In further studies, the team of authors plans to conduct extended studies of the processes accompanying orthodontic treatment, including assessment of the status of cognitive functions during neuropsychological testing combined with EEG monitoring, supplemented by an electrocardiogram recording. In addition, during orthodontic treatment, monitoring data will be collected several times during the entire cycle. The development of this direction will be aimed at solving the problem of finding and quantifying the relationship between the health of the tissues of the maxillofacial region, the state of neurophysiological parameters under the control of the cognitive status and activity of the cardiac system.

4 Conclusion

The paper presents the first results of the study of changes in the electrophysiological activity of the brain of patients in the acute initial period of orthodontic correction. Eight healthy volunteers with detectable pathologies of distal occlusion (class 2 malocclusion) and abnormal position of individual teeth (class 1 malocclusion) participated in the collection of clinical material. Group 1 included volunteers using braces, groups 2 and 3 included volunteers using aligners in which pressure was applied to 3–5 or 1–2 teeth, respectively. Brain EEG data were collected twice during neurophysiological monitoring: at once before and after orthodontic correction. EEG signals from the occipital region of the brain were collected during quiet wakefulness, i.e., in a state of conditionally “doing nothing”. Numerical processing was performed based on continuous wavelet analysis to estimate the number and duration of oscillatory patterns in narrow frequency bands, dividing the entire band 1–50 Hz. An assessment of the oscillatory brain activity demonstrated that different grades of correction intensity, regarding the dentition and occlusion, lead to uniform changes in the oscillatory patterns assessed by the electroencephalography in the occipital lobe. Comparison of the number of oscillatory patterns in the groups showed significant changes in the high-frequency \(\bigcup _\textrm{HF}\) Hz. The number of patterns in the \(\bigcup _\textrm{HF}\)-band (5) increases when using the most intense bracket devices, while in cases of more gentle correction based on aligner systems, it remains unchanged or even decreases.
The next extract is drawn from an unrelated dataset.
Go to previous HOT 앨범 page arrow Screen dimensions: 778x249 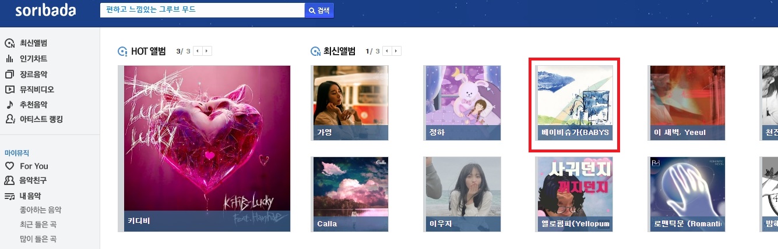(198, 51)
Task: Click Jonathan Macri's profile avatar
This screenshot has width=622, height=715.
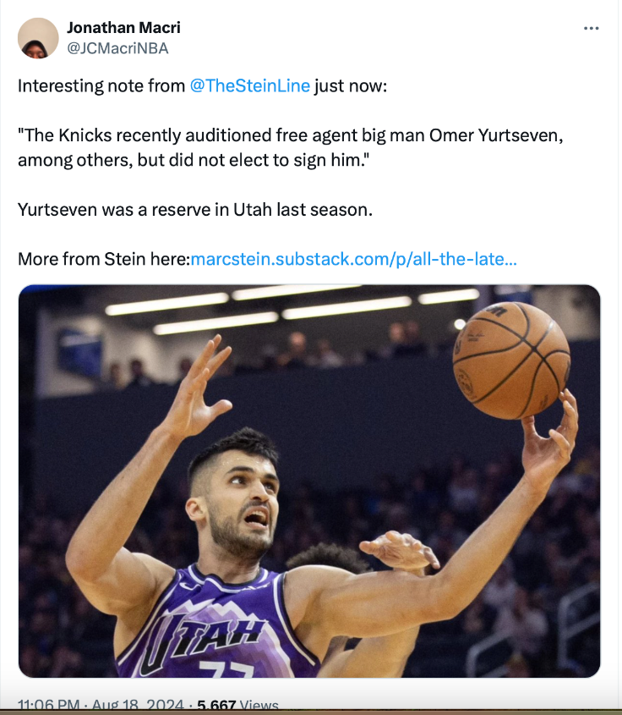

The independent clustering procedure by assessing changes in oscillatory processes of \(\bigcup _\textrm{HF}\)-band (5) occurring in a single occipital O1-canal made it possible to divide the data array into three clusters. The clusters of changes in brain activity correspond to clinical groups of patients. Thus, different types of dental exposure lead to significantly different changes in the brain activity of patients. Our results are of certain interest for studying changes in stable oscillatory patterns of brain activity under the impact of orthodontic treatment procedures.